Przypomnijmy argumenty za:
1. Nastąpi wydłużenie sezonu letniego
2. Nad morzem i nad jeziorami zmniejszy się problem sezonowości z turystyce
3. Infrastruktura turystyczna będzie mogła być lepiej wykorzystana, lokale gastronomiczne w miejscowościach, wypożyczalnie sprzętu itp. będą mogły być otwarte dłużej o co najmniej dwa tygodnie.
4. Zmniejszy się tłok w pociągach i dworcach kolejowych
5. Zmniejszą się korki na drogach
4. Możliwy jest wzrost zatrudnienia pracowników sezonowych, obsługi technicznej obiektów w miejscowościach wakacyjnych (parkingi, wypożyczalnie sprzętu, lokale gastronomiczne itp)
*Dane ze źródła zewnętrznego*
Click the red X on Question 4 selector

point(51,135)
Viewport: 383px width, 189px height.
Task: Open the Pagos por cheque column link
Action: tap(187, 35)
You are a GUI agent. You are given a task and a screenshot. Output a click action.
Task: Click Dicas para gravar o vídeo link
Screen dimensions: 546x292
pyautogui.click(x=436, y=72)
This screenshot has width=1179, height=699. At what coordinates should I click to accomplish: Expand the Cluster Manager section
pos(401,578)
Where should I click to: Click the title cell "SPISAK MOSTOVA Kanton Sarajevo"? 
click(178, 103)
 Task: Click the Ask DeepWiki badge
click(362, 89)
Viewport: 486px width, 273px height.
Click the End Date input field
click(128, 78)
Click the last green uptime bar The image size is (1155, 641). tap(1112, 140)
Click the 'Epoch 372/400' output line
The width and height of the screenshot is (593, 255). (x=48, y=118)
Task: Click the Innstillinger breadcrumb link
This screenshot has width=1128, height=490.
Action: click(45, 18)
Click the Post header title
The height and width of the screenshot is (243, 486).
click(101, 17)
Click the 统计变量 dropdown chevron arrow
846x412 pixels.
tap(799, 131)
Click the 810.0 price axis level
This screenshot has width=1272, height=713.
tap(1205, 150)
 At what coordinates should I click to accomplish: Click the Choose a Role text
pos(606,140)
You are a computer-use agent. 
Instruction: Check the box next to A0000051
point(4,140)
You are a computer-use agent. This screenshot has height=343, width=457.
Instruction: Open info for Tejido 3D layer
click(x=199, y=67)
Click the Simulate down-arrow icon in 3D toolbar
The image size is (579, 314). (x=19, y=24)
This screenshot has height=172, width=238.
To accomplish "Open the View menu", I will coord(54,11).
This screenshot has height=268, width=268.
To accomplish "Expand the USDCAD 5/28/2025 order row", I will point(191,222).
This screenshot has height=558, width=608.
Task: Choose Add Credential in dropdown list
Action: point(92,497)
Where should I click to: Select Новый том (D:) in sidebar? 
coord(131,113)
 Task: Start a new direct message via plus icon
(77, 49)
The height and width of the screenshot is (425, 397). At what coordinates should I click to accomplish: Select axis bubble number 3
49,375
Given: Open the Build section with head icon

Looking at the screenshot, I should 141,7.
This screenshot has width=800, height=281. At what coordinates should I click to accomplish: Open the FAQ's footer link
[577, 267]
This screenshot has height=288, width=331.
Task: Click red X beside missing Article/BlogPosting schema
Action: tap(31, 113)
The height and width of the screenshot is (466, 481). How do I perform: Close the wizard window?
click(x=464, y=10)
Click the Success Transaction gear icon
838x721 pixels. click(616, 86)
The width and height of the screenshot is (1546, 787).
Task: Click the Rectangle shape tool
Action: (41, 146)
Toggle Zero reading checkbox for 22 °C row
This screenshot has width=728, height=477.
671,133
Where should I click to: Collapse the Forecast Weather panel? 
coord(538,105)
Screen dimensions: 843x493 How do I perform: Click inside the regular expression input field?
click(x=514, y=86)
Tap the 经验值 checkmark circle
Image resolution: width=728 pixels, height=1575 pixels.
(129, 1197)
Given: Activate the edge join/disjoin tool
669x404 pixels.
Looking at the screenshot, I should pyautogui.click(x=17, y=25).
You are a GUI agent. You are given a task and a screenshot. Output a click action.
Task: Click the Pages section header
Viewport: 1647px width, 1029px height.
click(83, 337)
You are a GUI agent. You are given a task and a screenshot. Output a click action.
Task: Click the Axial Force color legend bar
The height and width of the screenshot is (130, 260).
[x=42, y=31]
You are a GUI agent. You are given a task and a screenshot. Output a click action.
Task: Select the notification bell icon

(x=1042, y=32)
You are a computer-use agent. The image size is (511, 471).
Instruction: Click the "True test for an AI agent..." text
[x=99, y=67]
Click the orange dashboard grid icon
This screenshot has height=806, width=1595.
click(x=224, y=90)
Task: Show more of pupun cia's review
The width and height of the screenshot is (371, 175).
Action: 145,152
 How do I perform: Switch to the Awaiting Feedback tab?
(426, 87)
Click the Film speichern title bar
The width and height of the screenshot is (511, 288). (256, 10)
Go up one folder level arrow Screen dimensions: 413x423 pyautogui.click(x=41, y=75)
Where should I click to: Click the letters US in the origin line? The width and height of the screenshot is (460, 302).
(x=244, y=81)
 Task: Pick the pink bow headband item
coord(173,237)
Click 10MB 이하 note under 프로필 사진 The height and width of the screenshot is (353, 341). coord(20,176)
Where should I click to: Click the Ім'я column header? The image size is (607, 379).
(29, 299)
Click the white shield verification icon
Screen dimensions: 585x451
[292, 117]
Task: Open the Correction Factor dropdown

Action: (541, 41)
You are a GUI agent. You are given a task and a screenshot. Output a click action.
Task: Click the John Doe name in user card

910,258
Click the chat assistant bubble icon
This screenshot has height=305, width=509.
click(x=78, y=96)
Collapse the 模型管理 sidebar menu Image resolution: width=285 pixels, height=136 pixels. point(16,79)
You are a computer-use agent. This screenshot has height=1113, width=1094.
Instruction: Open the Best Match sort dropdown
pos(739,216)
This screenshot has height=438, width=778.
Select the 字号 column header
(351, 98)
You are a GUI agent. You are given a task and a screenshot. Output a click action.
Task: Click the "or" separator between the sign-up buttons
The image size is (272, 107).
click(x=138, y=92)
5. Zwiększy się najprawdopodobniej dostępność miejsc w obiektach noclegowych
6. Nie zmieni się liczba dni nauki ani liczba dni wakacyjnych nie zmieni się także liczba dni wolnych dla nauczycieli (nie będą konieczne zmiany w Karcie Nauczyciela),
7. Nie zmienią się terminy matur i egzaminów do szkół ponadpodstawowych

Krzysztof Piątek podkreślił: „Nie ma żadnych poważnych, racjonalnych argumentów przeciw zróżnicowaniu terminu wakacji letnich. Przeciwni mogą być tylko urzędnicy kuratoriów i Ministerstwa Edukacji Narodowej. Beneficjentami bowiem są zarówno klienci, jak i pracownicy, przedsiębiorcy i samorządy. Klienci, bo lepsza będzie dostępność imprez wakacyjnych, wyższy komfort wypoczynku, ułatwiony dojazd czy dolot, będą niższe ceny imprez. Pracownicy, bo nastąpi wzrost zatrudnienia, złagodzony zostanie problem sezonowości miejsc pracy, w sezonie będą wyższe zarobki. Przedsiębiorcy, bo każdy z branży turystycznej i około-turystycznej będzie dłużej zarabiał. Samorządy, bo wyższe będą przychody z turystyki, spadnie bezrobocie, powstaną nowe miejsca pracy. Zaś promocja polskiego poroduktu będzie o wiele łatwiejsza i skuteczniejsza.”